One resilience pattern worth watching: in previous downturns, small retail transaction counts in Sub-Saharan Africa grew even as large transfers fell, suggesting that necessity-driven usage including remittances, inflation hedging, and currency access continues regardless of price. Adding pressure to this picture, African crypto exchanges and brokers face tightening licensing requirements in 2026, raising compliance costs at a moment when bear-market conditions are already squeezing retail margins.
In India, CoinDCX reported in February 2026 (via CoinDesk) that customers are buying the dip in Bitcoin and Layer 1 tokens, reflecting what the exchange described as a maturing investor base that has moved away from speculative memecoins. CoinDCX holds approximately 6.6% of the Indian retail crypto market. For context, WazirX, which held roughly 11.1% market share before its 2024 security breach, remains in an uncertain operational state, making CoinDCX one of the primary available data sources for retail sentiment in India today.

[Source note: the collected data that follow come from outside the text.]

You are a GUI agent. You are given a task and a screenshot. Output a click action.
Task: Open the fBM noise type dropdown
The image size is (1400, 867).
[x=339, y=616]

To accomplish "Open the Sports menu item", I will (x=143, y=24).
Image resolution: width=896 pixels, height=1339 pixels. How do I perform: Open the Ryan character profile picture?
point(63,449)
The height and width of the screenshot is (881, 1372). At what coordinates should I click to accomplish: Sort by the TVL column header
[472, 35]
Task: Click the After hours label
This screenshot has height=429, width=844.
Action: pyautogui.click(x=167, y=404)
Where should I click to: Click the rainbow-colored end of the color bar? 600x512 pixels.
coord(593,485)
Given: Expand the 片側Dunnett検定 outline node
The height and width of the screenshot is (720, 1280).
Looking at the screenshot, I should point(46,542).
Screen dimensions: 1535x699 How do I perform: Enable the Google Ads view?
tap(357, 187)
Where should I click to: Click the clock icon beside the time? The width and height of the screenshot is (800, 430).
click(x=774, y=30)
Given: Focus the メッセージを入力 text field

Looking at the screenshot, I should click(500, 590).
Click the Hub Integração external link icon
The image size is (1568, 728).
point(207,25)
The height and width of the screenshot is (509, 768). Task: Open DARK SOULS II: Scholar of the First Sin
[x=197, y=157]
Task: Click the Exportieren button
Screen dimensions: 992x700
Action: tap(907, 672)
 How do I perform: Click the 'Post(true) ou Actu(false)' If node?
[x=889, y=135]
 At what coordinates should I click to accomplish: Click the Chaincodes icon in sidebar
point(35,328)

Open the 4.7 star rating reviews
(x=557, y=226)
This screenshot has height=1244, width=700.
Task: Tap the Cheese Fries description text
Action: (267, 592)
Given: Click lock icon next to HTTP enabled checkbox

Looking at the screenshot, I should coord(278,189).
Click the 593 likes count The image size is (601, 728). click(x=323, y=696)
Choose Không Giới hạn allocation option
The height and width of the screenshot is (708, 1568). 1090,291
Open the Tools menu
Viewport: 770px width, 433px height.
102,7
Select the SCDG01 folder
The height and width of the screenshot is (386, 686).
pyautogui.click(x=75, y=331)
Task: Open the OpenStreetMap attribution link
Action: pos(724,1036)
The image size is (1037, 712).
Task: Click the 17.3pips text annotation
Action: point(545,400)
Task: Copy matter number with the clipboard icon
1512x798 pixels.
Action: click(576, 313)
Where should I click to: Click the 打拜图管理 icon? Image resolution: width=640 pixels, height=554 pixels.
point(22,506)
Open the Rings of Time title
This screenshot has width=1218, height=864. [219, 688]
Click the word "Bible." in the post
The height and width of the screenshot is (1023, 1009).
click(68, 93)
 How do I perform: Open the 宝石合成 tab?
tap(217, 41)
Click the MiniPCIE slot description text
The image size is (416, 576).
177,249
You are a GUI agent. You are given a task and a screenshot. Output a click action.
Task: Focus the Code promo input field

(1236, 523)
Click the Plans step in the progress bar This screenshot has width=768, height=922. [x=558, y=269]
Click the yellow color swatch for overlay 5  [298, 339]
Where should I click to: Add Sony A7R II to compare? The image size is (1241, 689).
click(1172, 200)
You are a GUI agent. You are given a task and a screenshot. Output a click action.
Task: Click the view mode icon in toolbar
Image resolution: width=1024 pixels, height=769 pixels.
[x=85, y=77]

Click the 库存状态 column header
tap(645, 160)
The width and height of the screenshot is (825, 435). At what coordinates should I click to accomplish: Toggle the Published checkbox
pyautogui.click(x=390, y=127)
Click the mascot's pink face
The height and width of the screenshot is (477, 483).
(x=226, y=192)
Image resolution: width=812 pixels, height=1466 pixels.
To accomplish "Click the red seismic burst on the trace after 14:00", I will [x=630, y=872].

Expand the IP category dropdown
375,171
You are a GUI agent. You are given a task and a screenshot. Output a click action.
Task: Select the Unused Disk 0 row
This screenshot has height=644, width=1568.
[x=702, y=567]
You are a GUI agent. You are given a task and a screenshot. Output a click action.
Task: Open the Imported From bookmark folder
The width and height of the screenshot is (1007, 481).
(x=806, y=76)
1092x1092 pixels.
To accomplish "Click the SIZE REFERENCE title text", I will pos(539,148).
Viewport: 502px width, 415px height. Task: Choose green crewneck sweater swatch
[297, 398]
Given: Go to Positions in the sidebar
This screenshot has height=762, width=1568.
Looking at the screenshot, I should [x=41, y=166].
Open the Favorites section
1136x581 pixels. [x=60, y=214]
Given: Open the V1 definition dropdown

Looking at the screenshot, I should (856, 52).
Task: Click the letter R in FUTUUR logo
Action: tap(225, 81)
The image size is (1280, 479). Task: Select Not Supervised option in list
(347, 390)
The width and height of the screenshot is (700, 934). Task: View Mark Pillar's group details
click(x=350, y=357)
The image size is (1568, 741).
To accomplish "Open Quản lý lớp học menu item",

The structural drag remains, however. India's 1% tax deducted at source on crypto trades, introduced in 2022, compounds the pain in a bear market by hitting frequent traders with accumulated friction on every transaction. That burden appears set to intensify rather than ease: the Union Budget 2026 proposes strengthening compliance enforcement for crypto platforms on transaction disclosures, signalling continued regulatory pressure on the sector.
Looking ahead
Moreno's base case puts the first credible bottoming window at Q3 2026, conditional on demand recovering, US institutional flows turning consistently positive, and stablecoin liquidity resuming growth. The Coinbase Premium Index turning positive is one early indicator of returning US demand, though a single day's reading does not yet constitute the sustained trend the recovery case requires.
Key resistance levels to watch on any further rally sit at $79,000 and $90,000, price zones that correspond to the average on-chain cost basis for large groups of traders (known as realized price bands in on-chain analysis) and have historically acted as ceilings in bear markets.
Support is concentrated in the $60,000 to $62,300 range, according to data cited by BeInCrypto.
As of March 5 and 6, 2026, the Bitcoin Fear and Greed Index reads 15 out of 100, a level the index labels extreme fear. That figure updates daily; readers checking after publication should consult the live index for the current reading.
Moreno's summary for traders still holds: "First of all you have to accept this. We are in a bear market. So plan accordingly."